Sala 1
Le origini
Mentre la fotografia è nata meno di duecento anni fa l’abito scannese vanta origini secolari; per tale motivo, ciò che le immagini riescono a mostrare, più che la sua evoluzione, è l’insieme di valori che l’abito comunica e rappresenta, ieri come oggi, per la collettività. Stile e punto di vista completano l’opera di quei fotografi che per primi si sono cimentati nell’importante compito di documentarlo.
Prime fotografie di Scanno
Pietro di Rienzo viene ricordato come il primo fotografo che, sin dal 1885, seppe documentare con indiscusso valore artistico il paese di Scanno e l’abito. Nato a Scanno, la grande cultura che maturò e l’opportunità di viaggiare che ebbe, gli permisero di guardare la sua gente con occhi diversi, aperti al confronto con la società del tempo.
Il rispetto per la tradizione nelle sue immagini è ben percepibile: le donne con l’abito sono il soggetto e quell’accuratezza con cui ogni dettaglio è restituito ha il senso di un presagio sulle imminenti trasformazioni sociali che in certe zone d’Italia si stava già vivendo.
Altre riprese più tarde, come quelle eseguite dal pittore abruzzese Francesco Paolo Michetti, vedranno nell’abito di Scanno un soggetto di studio carico di dinamismo e spessore folkloristico che egli riportò in alcuni suoi celebri dipinti.
Per nostra fortuna il valore polisemico della fotografia rende le immagini tesori inestimabili di informazioni che vanno aldilà delle motivazioni con cui sono state pensate, di volta in volta, dagli autori.
Un esempio ne è la fotografia del 1896 scattata da Olinto Cipollone con l’idea di immortalare la visita del poeta Gabriele d’Annunzio a Scanno. Oltre al passaggio del vate, essa documenta un’usanza scannese ormai perduta: quella delle donne di sedersi a terra, anche in chiesa, accovacciate sul proprio pesante abito.
Le origini dell’abito muliebre
«Salgono al bosco [..] e ne scendono con la testa o con le spalle cariche come bestie, fanno da portatrici d’acqua e da manovali, senza smettere per un’ora sola la veste ardita, senza perdere mai le movenze armoniose.

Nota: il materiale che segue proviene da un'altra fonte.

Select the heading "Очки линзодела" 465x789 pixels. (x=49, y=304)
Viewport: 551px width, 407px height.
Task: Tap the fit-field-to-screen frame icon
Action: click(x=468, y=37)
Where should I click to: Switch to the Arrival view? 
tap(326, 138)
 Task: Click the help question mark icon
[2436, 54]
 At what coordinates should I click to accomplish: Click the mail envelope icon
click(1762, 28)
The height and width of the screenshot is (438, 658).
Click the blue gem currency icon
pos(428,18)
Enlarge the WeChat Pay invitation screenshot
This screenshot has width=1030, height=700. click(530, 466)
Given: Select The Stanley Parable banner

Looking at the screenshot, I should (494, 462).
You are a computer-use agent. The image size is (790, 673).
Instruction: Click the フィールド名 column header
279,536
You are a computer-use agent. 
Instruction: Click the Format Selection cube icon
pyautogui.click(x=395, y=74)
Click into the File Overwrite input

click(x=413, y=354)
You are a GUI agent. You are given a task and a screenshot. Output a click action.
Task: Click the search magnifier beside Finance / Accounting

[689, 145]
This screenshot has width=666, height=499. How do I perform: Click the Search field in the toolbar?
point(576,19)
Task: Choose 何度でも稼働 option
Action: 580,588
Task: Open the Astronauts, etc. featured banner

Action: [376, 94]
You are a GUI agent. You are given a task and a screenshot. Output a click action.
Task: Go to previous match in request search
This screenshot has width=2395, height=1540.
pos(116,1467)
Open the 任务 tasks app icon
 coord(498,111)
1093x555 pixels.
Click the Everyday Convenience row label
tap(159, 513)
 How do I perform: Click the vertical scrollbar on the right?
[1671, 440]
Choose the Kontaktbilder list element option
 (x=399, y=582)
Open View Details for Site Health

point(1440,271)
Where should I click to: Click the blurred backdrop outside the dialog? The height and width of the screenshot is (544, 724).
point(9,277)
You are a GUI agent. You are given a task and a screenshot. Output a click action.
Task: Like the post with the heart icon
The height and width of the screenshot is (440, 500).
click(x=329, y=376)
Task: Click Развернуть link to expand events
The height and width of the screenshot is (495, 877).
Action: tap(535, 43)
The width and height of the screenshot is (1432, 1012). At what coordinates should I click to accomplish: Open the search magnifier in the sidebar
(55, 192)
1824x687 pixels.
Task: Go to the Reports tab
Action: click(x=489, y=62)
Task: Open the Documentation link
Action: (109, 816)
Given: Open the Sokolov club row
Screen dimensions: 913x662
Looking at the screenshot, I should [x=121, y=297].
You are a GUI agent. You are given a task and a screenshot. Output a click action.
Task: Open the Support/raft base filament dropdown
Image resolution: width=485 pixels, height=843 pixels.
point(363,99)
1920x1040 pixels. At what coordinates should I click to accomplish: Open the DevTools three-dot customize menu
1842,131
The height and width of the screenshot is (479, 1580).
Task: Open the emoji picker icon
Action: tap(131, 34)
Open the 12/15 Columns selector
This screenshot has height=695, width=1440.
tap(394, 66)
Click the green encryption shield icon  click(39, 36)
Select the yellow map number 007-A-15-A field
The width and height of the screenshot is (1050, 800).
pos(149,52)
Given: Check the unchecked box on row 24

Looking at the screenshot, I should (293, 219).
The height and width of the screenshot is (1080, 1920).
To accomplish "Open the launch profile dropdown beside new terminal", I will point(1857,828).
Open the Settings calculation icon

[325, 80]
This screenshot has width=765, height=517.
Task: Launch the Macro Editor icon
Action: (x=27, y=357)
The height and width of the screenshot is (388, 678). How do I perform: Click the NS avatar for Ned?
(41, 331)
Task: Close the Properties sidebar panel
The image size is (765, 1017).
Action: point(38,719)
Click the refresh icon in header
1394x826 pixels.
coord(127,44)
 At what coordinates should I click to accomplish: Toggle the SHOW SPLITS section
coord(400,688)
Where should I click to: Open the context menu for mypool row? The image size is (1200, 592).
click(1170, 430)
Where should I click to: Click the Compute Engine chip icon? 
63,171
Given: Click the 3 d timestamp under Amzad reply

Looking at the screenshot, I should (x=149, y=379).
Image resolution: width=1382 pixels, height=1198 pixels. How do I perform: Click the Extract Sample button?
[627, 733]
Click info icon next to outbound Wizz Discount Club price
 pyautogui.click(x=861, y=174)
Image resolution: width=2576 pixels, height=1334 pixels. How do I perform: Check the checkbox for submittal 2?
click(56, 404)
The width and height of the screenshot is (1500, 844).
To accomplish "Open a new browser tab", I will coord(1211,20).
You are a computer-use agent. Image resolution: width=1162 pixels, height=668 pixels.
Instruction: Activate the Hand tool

Di dove saran mai venute con la tribù che giurò fede eterna al proprio costume?»
L’alone di mistero che, a tutt’oggi, circonda le origini dell’abito muliebre delle Scannesi è espresso così, in modo semplice ma con stupore, da un grande osservatore della vita quotidiana dei contadini e dei pastori quale era Emidio Agostinoni, nella sua opera Altipiani d’Abruzzo del 1912.
Assistiamo nel tempo ad una trasformazione dell’abito muliebre. Tra il XVIII e il XIX secolo, all’antico abito del ‘700 va sostituendosi quello arrivato, con qualche variante, fino a noi. Quest’ultimo è prevalente nelle fotografie raccolte nelle sale di questo museo digitale. Come si evince da alcuni studi sull’abito delle donne di Scanno, l’aspetto che più disorienta la ricerca degli studiosi è che l’ultimo abito, unico nel suo genere in tutto il mondo, ha sostituito, fino a soppiantarlo in poco tempo, quello antico, entrando definitivamente nell’uso quotidiano per due secoli.